Provided text —
▶

In recent years there has been a remarkable progress in our understanding of the brain as a multi-scale networked system. These advances result from the combination of new experimental and imaging techniques with advanced mathematical and computational methods. Network modelling, where we use nodes and links (mathematically, a graph) to represent a very large and complex system, is particularly well-suited to the study of the human brain at different scales. New developments in so-called network neuroscience open up exciting new opportunities for the structural and dynamic study of the brain.
The aim of this interdisciplinary project between mathematicians and clinicians is to adapt and develop these recent mathematical and computational advancements in network neuroscience to investigate the structural and functional brain connectivity in newborns. The research focuses initially on a specific condition called hypoxic-ischaemic encephalopathy (HIE), caused by poor oxygen delivery to the brain around the time of birth. However, we expect the work developed in this research project to serve as a model for a range of neurological disorders beyond HIE.
The methodology is based on network modelling but incorporates recent advances beyond classical network science, including extensions to multilayer networks, and higher-order relations (simplicial complexes) to capture more complex topologies of models of the brain at different scales.
The clinical team, working with the Neonatal Unit at Princess Anne Hospital, University Hospital Southampton, have extensive clinical expertise on HIE, and provide high-quality neonatal clinical imaging (MRI) data sets for this project.
The overall objective of the project is to demonstrate the value of network-based and topology-based modelling in neuroimaging, which could be applied to many neurological conditions and diseases. From a clinical point of view for this project, it is to understand the relationship between brain development, by examining MRI data from both neonates and 6-8 year olds, and long-term neurological and neuro-developmental function. The general aim will be identify associations between brain network architecture/topology and cognitive and behavioural function.

◀

The task — Reproduce verbatim the portion of the project description from "The overall objective" to "and behavioural function.".

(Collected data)

▶

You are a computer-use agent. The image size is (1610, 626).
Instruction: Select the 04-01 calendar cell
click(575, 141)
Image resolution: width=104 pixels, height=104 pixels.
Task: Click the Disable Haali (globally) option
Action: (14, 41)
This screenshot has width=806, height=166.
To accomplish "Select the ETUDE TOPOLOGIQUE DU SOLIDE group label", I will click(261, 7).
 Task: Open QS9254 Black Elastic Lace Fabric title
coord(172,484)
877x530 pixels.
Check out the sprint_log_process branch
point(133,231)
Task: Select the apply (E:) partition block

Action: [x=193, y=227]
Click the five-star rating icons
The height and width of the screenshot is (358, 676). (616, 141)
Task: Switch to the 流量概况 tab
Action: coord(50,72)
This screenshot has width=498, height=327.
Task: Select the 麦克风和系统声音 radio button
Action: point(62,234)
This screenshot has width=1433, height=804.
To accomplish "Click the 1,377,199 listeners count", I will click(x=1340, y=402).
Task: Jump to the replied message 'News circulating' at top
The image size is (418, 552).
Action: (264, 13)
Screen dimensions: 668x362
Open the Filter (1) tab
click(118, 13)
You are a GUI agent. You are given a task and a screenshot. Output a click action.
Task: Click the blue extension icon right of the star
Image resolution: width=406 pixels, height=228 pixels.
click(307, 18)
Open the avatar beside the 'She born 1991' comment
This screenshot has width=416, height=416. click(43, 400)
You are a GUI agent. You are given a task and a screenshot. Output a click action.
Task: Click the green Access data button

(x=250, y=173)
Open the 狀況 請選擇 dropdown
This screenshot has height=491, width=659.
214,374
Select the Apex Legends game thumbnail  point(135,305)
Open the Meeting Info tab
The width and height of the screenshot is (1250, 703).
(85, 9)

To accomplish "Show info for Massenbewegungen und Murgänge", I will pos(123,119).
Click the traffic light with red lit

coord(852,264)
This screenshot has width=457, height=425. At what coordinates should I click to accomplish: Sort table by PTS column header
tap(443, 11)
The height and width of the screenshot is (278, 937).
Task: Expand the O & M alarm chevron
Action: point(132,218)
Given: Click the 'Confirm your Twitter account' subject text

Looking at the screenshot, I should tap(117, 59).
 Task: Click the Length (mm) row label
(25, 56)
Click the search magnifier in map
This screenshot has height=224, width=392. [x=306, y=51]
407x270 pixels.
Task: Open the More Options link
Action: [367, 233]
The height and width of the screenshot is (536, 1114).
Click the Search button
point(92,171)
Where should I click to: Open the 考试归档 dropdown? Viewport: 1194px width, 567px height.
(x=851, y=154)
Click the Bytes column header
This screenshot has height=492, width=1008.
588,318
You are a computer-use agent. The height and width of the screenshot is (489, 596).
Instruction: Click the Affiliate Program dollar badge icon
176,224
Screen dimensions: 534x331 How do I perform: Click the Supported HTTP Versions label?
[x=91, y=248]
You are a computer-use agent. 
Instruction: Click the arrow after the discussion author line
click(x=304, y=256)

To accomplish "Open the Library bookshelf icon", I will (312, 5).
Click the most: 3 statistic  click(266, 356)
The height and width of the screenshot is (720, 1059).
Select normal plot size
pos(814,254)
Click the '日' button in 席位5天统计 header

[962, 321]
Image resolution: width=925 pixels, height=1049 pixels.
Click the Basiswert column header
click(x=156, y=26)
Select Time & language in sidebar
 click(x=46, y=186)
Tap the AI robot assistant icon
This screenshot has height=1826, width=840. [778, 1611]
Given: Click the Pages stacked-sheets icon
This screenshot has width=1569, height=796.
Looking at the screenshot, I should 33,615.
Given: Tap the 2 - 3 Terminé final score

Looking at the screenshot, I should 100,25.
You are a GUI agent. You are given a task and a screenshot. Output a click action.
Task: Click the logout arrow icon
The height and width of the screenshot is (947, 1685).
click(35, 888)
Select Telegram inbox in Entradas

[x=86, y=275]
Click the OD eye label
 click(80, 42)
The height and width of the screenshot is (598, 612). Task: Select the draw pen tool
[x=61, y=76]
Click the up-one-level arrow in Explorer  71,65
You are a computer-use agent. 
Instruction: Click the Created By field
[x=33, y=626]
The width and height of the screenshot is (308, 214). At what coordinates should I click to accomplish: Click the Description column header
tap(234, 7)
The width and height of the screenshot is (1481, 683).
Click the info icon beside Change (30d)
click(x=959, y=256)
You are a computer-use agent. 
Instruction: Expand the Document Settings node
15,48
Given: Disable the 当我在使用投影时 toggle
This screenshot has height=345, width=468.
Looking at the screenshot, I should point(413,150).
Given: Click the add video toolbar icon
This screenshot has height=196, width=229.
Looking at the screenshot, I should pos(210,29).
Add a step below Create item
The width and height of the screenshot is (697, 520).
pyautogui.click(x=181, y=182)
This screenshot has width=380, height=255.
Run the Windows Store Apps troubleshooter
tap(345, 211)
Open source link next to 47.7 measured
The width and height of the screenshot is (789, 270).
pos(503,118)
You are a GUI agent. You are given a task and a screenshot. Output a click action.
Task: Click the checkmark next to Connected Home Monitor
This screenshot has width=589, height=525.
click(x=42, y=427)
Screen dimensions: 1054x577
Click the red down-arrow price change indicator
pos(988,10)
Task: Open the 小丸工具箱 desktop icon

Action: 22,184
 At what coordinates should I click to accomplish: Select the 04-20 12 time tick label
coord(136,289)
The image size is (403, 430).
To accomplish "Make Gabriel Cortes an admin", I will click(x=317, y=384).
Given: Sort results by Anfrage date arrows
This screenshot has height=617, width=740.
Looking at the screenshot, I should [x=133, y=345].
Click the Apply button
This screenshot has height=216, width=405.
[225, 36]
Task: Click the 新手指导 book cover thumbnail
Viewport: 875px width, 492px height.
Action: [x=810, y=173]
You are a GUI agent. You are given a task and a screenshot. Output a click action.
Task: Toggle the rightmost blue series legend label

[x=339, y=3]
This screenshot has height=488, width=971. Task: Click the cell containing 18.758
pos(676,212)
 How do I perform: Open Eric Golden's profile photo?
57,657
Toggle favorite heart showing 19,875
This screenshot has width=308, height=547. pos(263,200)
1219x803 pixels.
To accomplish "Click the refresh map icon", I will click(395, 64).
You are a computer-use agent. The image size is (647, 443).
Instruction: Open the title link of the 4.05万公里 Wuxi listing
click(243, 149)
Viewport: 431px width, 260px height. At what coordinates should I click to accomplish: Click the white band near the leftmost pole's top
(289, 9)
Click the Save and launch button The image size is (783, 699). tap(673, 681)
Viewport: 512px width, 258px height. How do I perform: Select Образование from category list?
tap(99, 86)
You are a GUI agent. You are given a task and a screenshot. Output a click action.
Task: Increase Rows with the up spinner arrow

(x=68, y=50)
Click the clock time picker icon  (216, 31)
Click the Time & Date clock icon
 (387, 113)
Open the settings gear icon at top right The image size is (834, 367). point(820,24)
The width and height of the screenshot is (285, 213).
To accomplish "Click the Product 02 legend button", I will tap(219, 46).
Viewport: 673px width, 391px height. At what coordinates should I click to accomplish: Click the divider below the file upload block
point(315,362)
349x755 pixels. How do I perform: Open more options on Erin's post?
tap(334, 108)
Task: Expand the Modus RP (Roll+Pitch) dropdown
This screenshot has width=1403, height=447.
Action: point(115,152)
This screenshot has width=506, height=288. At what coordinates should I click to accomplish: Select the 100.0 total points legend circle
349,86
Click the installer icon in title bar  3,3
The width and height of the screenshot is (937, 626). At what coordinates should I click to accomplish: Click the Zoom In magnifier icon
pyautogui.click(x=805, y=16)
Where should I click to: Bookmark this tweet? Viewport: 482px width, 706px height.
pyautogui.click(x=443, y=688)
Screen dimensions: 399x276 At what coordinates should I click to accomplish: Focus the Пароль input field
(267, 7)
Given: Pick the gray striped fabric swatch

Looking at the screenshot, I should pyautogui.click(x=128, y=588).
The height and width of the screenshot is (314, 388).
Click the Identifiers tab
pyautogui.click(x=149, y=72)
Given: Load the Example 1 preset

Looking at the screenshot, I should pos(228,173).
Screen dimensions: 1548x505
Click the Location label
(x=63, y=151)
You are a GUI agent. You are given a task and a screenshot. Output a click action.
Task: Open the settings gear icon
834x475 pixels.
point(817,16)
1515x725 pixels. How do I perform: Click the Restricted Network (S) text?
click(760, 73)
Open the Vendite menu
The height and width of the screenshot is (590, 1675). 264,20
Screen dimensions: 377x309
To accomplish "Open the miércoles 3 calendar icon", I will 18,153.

◀

Exercise output —
The overall objective of the project is to demonstrate the value of network-based and topology-based modelling in neuroimaging, which could be applied to many neurological conditions and diseases. From a clinical point of view for this project, it is to understand the relationship between brain development, by examining MRI data from both neonates and 6-8 year olds, and long-term neurological and neuro-developmental function. The general aim will be identify associations between brain network architecture/topology and cognitive and behavioural function.